In another example, the method comprises providing the base module in a recess of a base support, wherein the base support comprises connection pins extending within the recess, the base module has openings corresponding to the connection pins, and the printing comprises forming the attachment feature as a printed structure over the connection pins .

The printing process completes pin connections. Again, this requires cooperating designs of the base module and the printed structure.

The base module may comprise an electrical circuit, wherein the electrical circuit is incomplete, and the printing comprises using a 3D printing filament arrangement including conducting portions, wherein the conducting portions of the 3D printing filament arrangement complete the electrical circuit of the base module.

This approach additionally provides a functional electrical link between the base module and the printed structure over the top. The printed structure completes the electrical circuit of the base module. This provides a more complex product design than a fully functional module with an independent printed structure over the top. As a result, it again becomes more complex to copy the product design.

The 3D printing filament arrangement may comprise a single filament with conducting and non-conducting regions, or it may comprise multiple filaments. Thus, the "conducting portions" may be part of one filament and other non-conducting portions may be part of another filament. In such a case, a dual head printer with two types of filament may be used.

The electrical circuit of the base module may comprise a conductor track with an interrupt, and wherein the printing provides a short across the interrupt.

This provides a simple way to link the module function to the printing. It does not add significant complexity to the module or to the printing process but it renders copying more complicated, in that a conventional module design or a conventional printing process will not be suitable.

The method may comprise providing a solder resist layer over the electrical circuit, with contact holes at the locations of the ends of the conductor track adjacent the interrupt, to form open pads. This makes it more difficult for the interrupt to be corrected by soldering (i.e. a short circuit being introduced), because the interrupt itself is covered in solder resist. The interrupt may be formed as a series of breaks. This makes it more complicated to correct the interrupt manually as there are then multiple short circuit bridges that need to be made.

The method may comprise further printing over (i.e. on top of) the short. In this way, if the short has been made manually in an attempt to circumvent the copy protection measures, for example by soldering, wire bonding, welding, or conductive gluing, the printing process may not then function because the underlying substrate profile has changed.

The electrical circuit of the base module may comprise a first conductor track with an interrupt and a second conductor track within the interrupt, wherein the printing provides a dielectric layer over the second conductor track and a short across the interrupt over the dielectric layer.

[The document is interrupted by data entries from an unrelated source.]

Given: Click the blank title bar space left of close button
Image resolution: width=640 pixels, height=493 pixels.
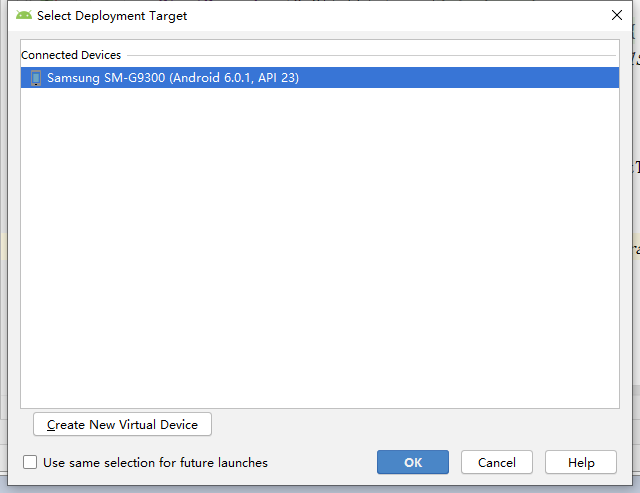Looking at the screenshot, I should [x=400, y=16].
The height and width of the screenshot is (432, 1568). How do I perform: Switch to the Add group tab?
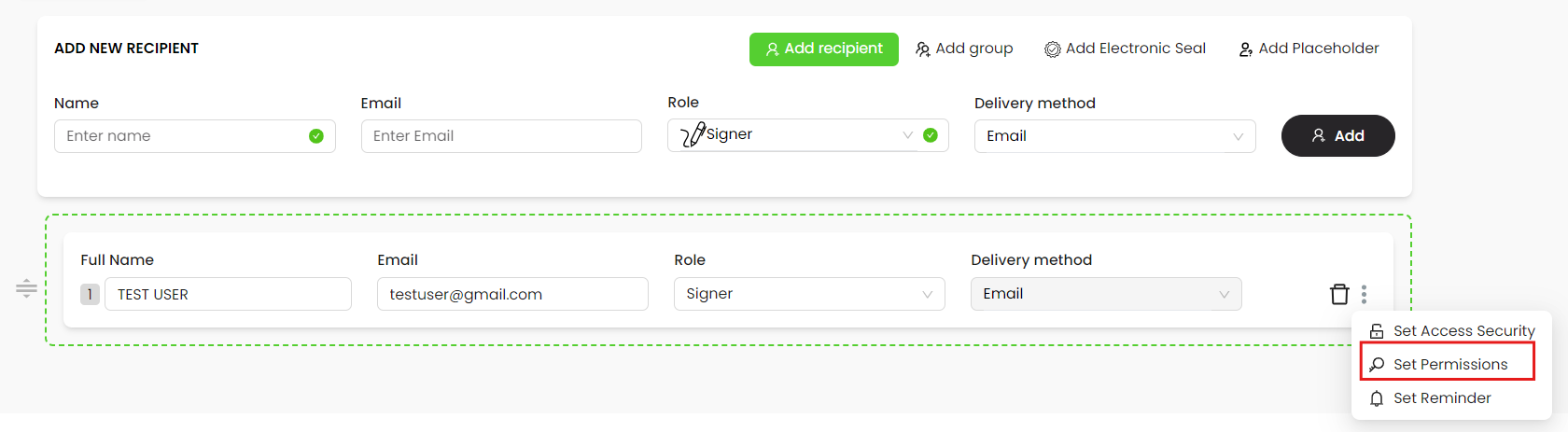pyautogui.click(x=964, y=49)
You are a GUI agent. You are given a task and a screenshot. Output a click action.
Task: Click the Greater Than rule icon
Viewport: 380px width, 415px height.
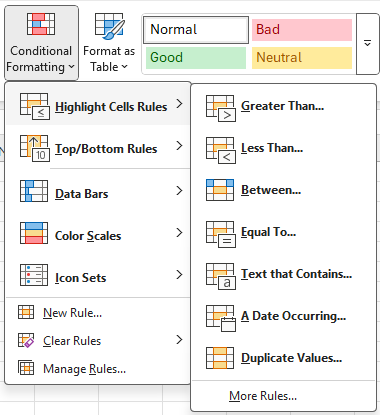tap(221, 108)
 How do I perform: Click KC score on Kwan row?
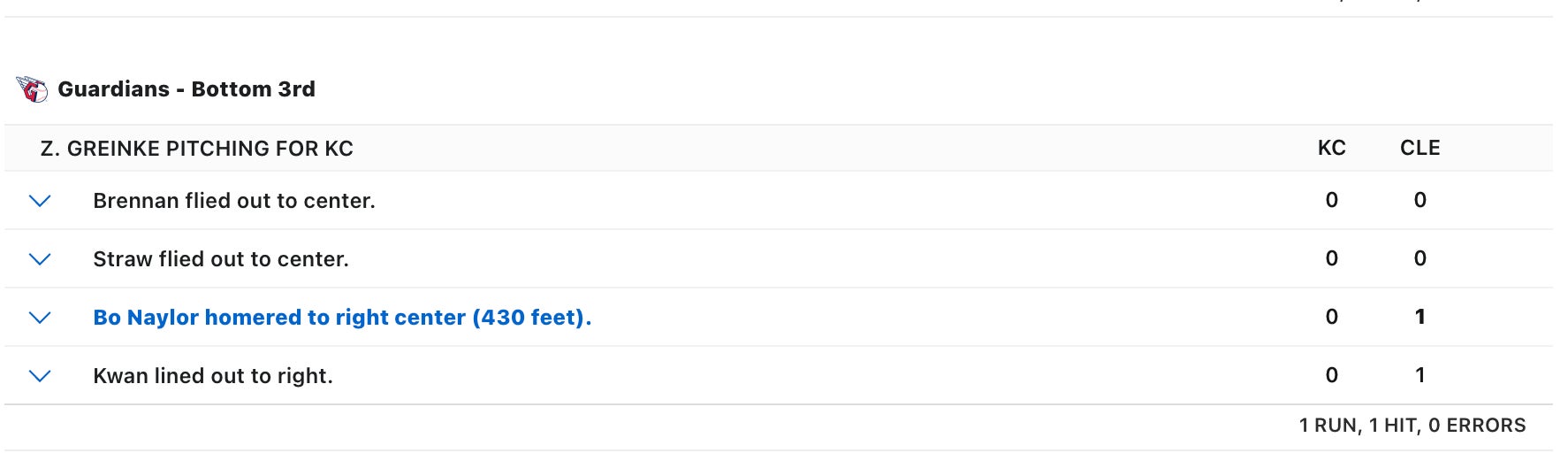click(1331, 375)
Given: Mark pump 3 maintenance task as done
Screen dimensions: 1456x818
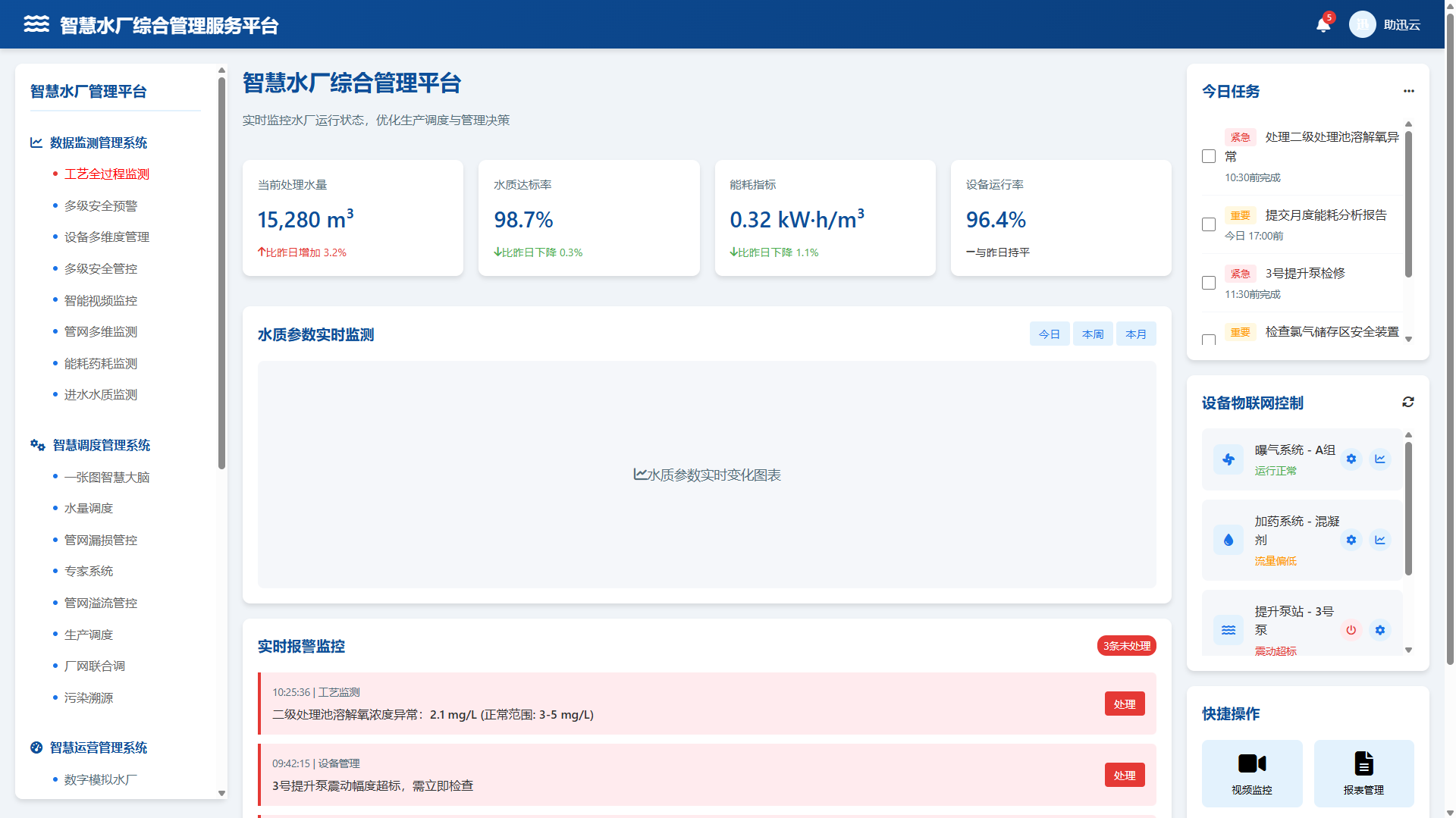Looking at the screenshot, I should 1209,284.
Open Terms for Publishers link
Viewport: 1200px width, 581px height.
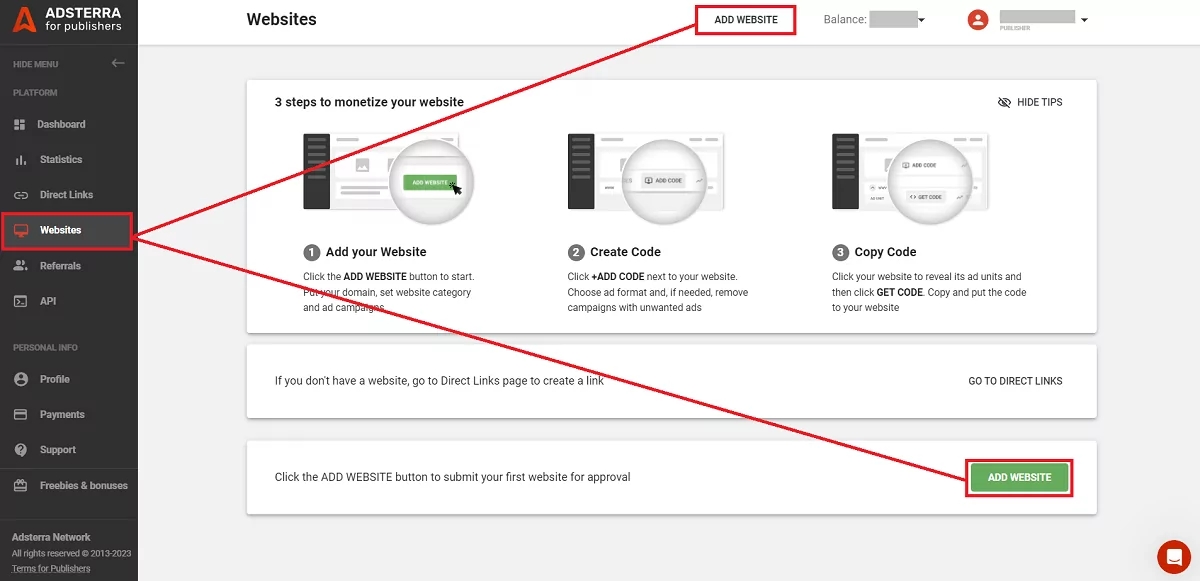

This requires a two-stage printing process to correct the interrupt (i.e. provide the required electrical connection), rendering the product more difficult to copy.

The method may comprise forming a connector track, wherein the base module is provided over the connector track, and wherein the printing provides a connection of the conductor track at each side of the interrupt down to the connector track.

In this way, the connection is beneath the module and the printing provides electrical connections at the edge of the module.

Examples in accordance with another aspect of the invention provide an LED lighting unit, comprising:

a base module, wherein the base module comprises at least one LED element, is the at least one LED element being offset from a center of the base module; and

a printed 3D structure over the base module, wherein the 3D structure includes a portion that extends over the center of the base module, the portion being opaque so that it would block or obscure a light output from a LED element being located at the center of the base module.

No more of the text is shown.